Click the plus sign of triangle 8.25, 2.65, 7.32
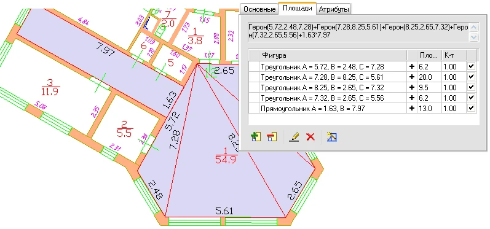Image resolution: width=490 pixels, height=229 pixels. pos(412,87)
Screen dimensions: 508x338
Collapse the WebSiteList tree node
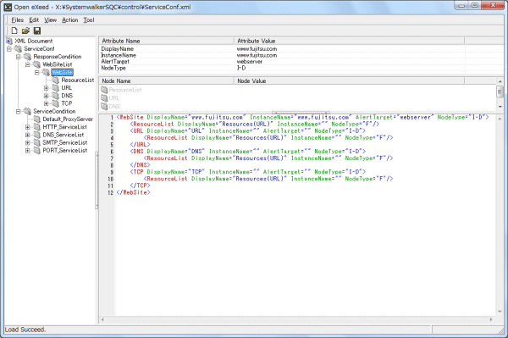click(28, 64)

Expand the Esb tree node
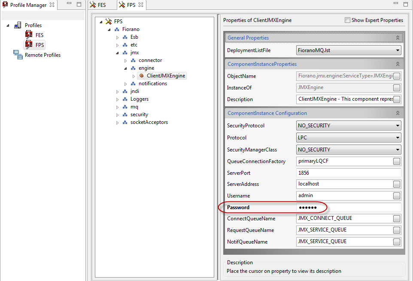coord(117,37)
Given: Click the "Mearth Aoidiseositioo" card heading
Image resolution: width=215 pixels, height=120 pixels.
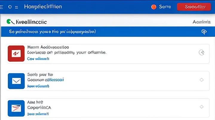Looking at the screenshot, I should click(48, 47).
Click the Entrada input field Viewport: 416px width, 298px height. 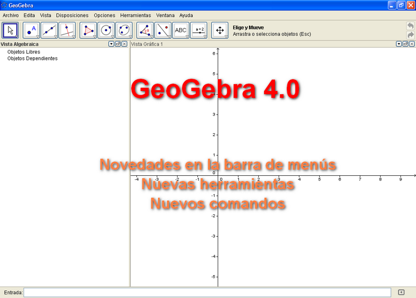pos(207,292)
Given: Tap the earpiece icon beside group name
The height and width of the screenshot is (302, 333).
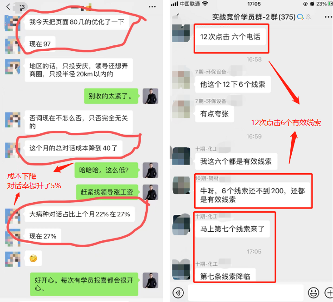Looking at the screenshot, I should coord(300,17).
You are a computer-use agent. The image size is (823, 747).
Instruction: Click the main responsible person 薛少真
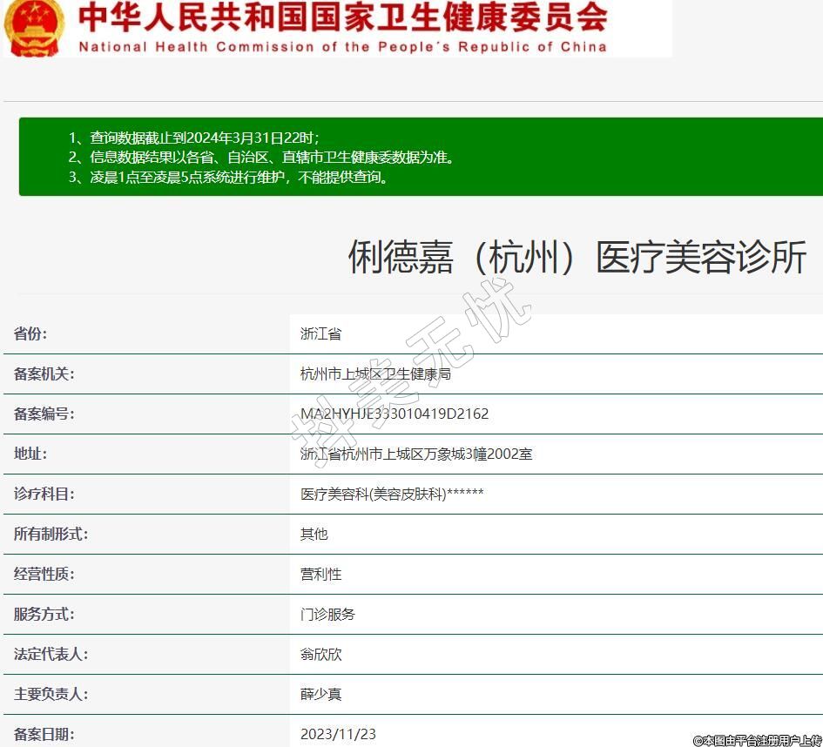click(320, 694)
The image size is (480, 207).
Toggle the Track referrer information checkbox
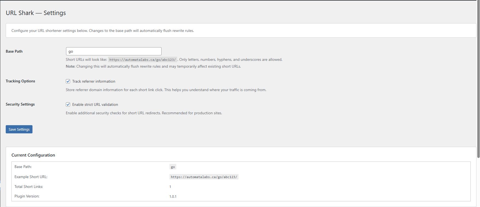[68, 81]
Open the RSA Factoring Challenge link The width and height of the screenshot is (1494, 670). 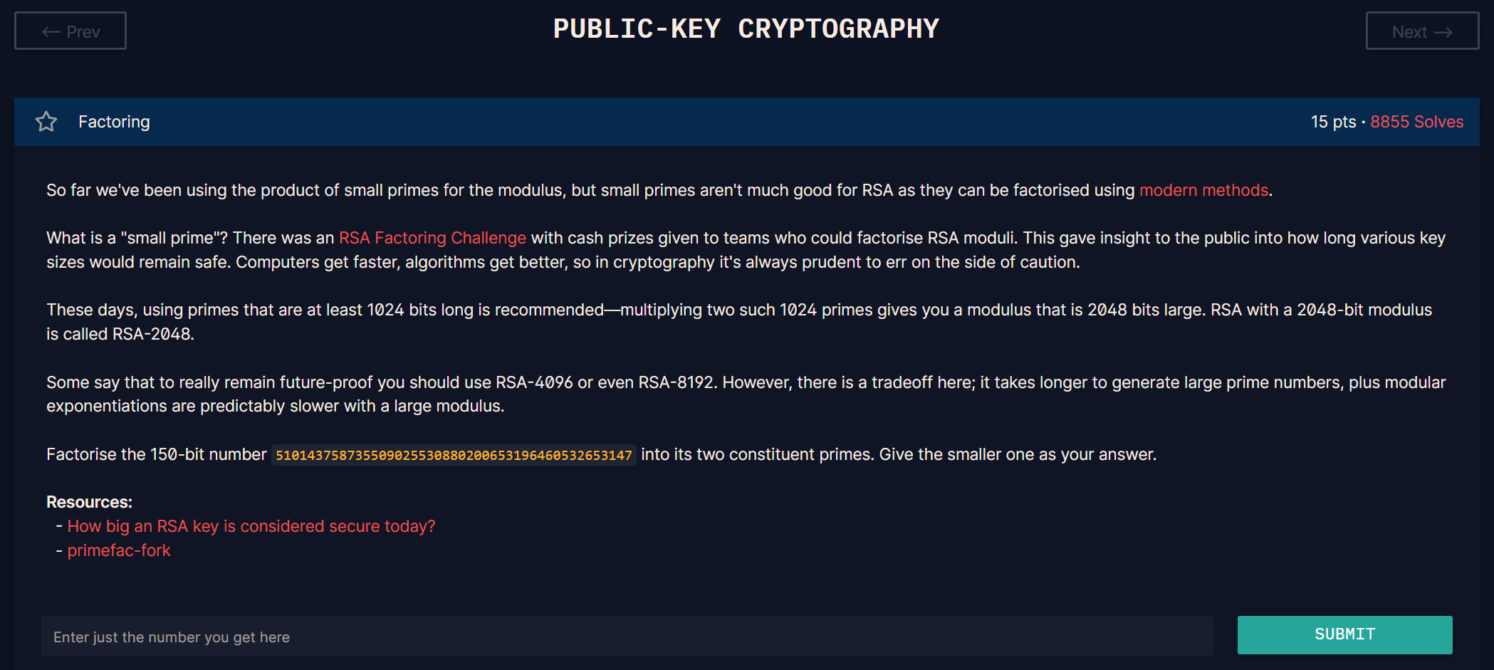click(x=432, y=238)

- _WORK ITEM_: Look through the data above for the string "Given" and copy every line where it appears.

- _ANSWER_:
Given: Click the "Mearth Aoidiseositioo" card heading
Given: Tap the earpiece icon beside group name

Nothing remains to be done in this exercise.